The New York Times reports this week that paleontologists inspecting a collection of amber from northern Myanmar recently found several entombed ticks, including one that they estimated to be about 99 million years old. One of these ticks was frozen forever while grasping what the researchers believe is a feather from a hummingbird-sized dinosaur, which a scientist who was not involved in the study called “the most compelling evidence to date for ticks feeding on feathered animals in the Cretaceous.” Another of the ticks was engorged with blood and swelled to eight times its normal size, suggesting it had recently fed.

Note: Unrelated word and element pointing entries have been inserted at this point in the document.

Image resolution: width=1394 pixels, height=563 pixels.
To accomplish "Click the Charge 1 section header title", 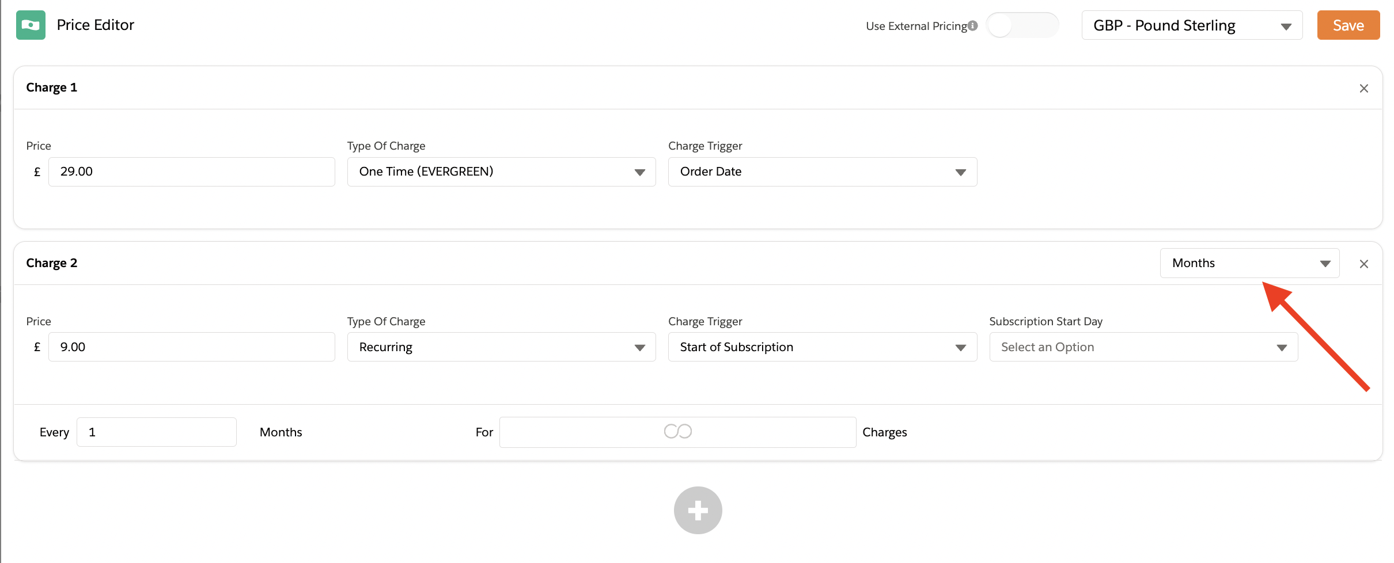I will click(52, 88).
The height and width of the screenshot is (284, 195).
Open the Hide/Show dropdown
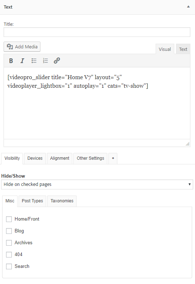pyautogui.click(x=97, y=184)
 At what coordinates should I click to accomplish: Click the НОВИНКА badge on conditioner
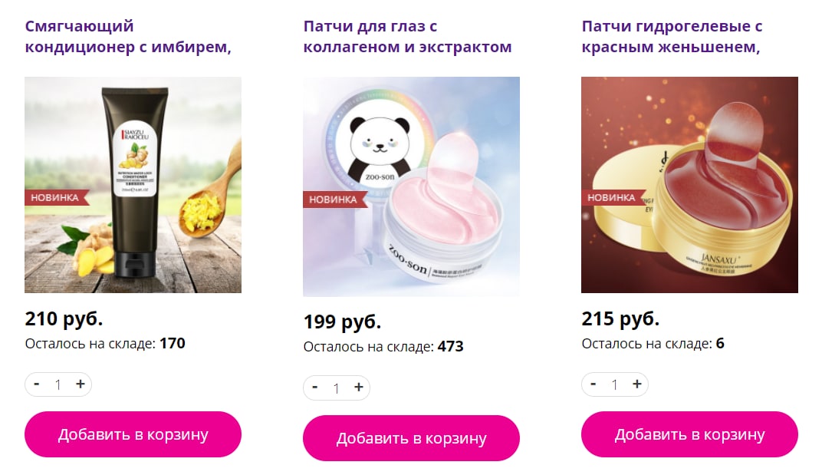[56, 198]
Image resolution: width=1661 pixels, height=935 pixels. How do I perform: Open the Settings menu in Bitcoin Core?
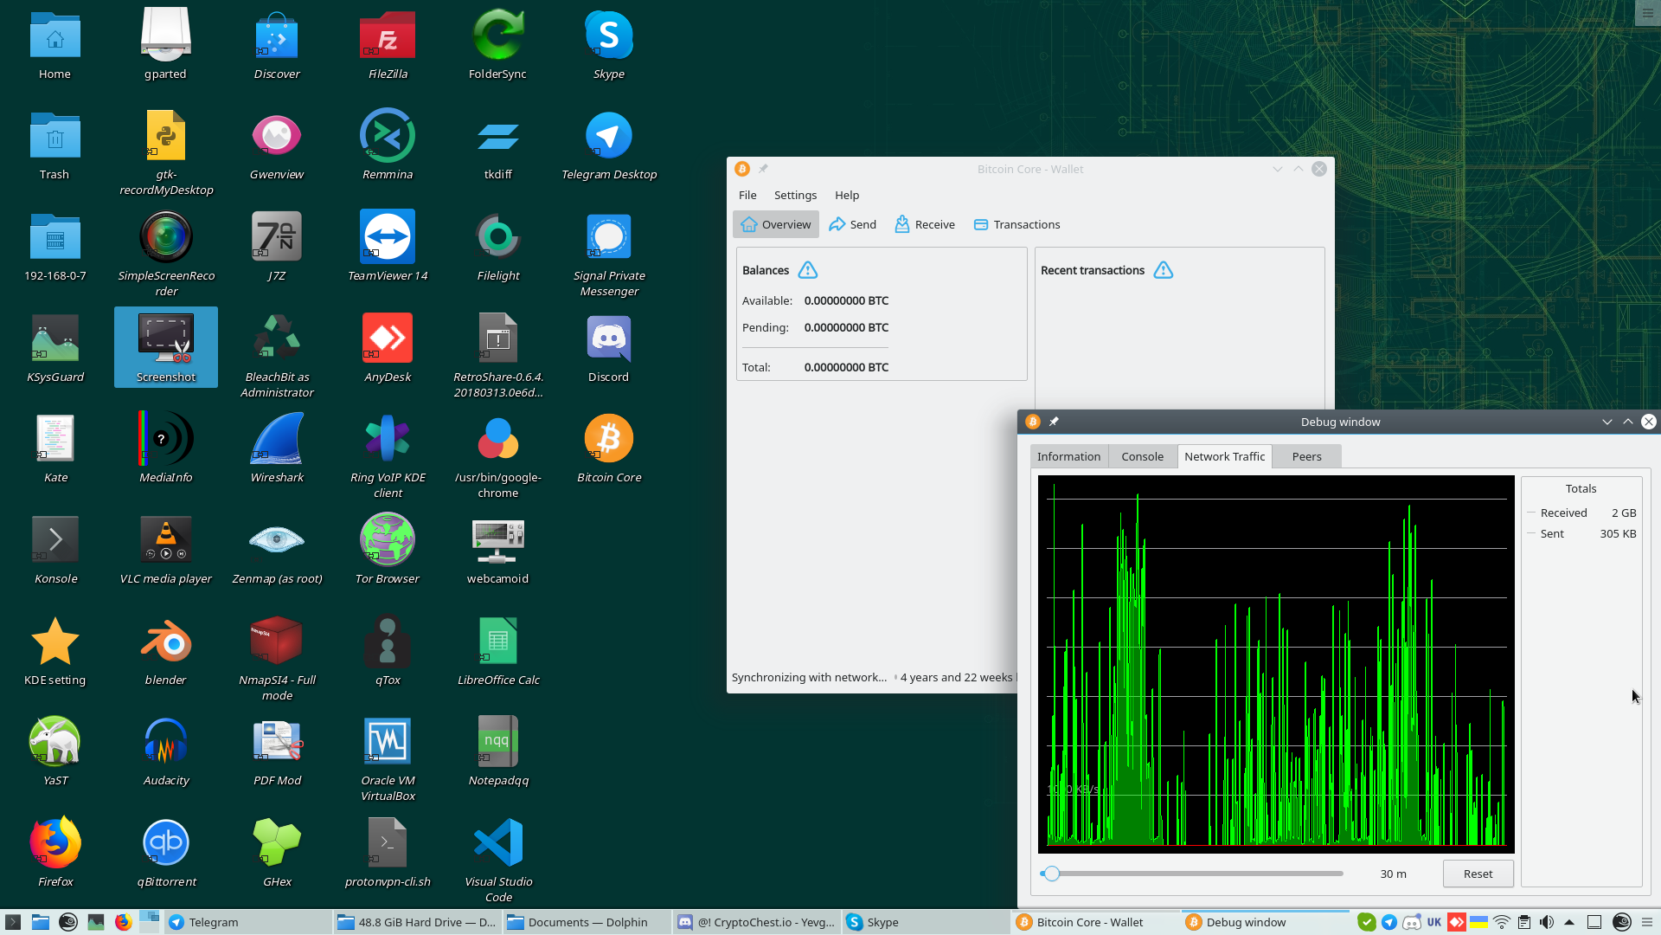point(794,195)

Perhaps you remember a little film from 1993 called Jurassic Park, about a fantastical modern-day island where dinosaurs roam free, created by a scientist who found an ancient mosquito entombed in amber that was filled with preserved dinosaur blood. I haven’t seen the movie in a while, but if I remember correctly, nothing at all goes wrong, and the park stands as a testament to human scientific achievement, delighting and educating the people of Earth for generations to come. Check out the relevant clip below:
Now, to be clear, the paleontologists can’t be sure what sort of blood the second tick is filled with, so it’s possible that it comes from some other prehistoric animal and not a bona fide dino. And the Times piece closes with an admission from Dr. Ricardo Pérez-de la Fuente that “there was no chance they could perform any Jurassic Park shenanigans by extracting its stolen blood.”
You can trust whomever you want. Personally, I’m going with the bearded guy in the Panama hat from the movie–he looks pretty smart. Bring on the velociraptors!